Exercice Mula Bandha
Ceyogala pose est excellente pour la douleur au coccyx. Cela comprend le retrait de la zone qui entoure lemuscles du plancher pelvien. Semblable aux exercices de Kegel, vous devez maintenir ces muscles comme vous le feriez pour arrêter le désir d’uriner ou d’aller à la selle. Cela aide à contracter toute la zone du périnée.
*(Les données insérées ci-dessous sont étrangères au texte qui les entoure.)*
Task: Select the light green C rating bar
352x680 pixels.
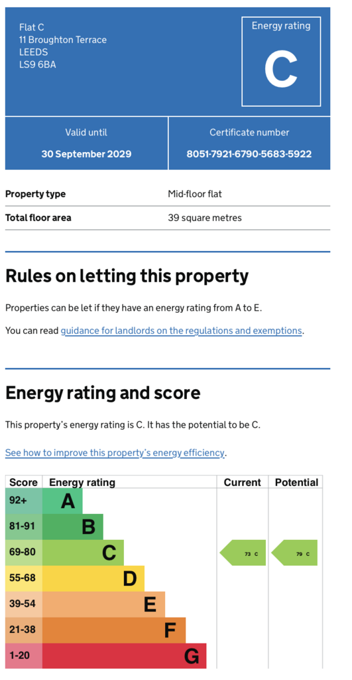Action: pos(83,553)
Cette pratique permet de stimuler les nerfs de la région du bas du dos et du coccyx, contribuant ainsi à soulager la douleur tout en renforçant les muscles qui l’entourent.
Étirement félin/vache
C’est l’un des 6 exercices les plus importants contre la douleur au coccyx. Obtenez une position à quatre pattes, avec les mains directement sous les épaules et les genoux sous les hanches, parallèles au sol. Arrondissez votre dos et regardez vers le bas (pose du chat), puis courbez votre dos vers l’intérieur avec la tête relevée (vache). Pendant que l’extension du chat est effectuée, expirez. Respirez normalement en faisant cela.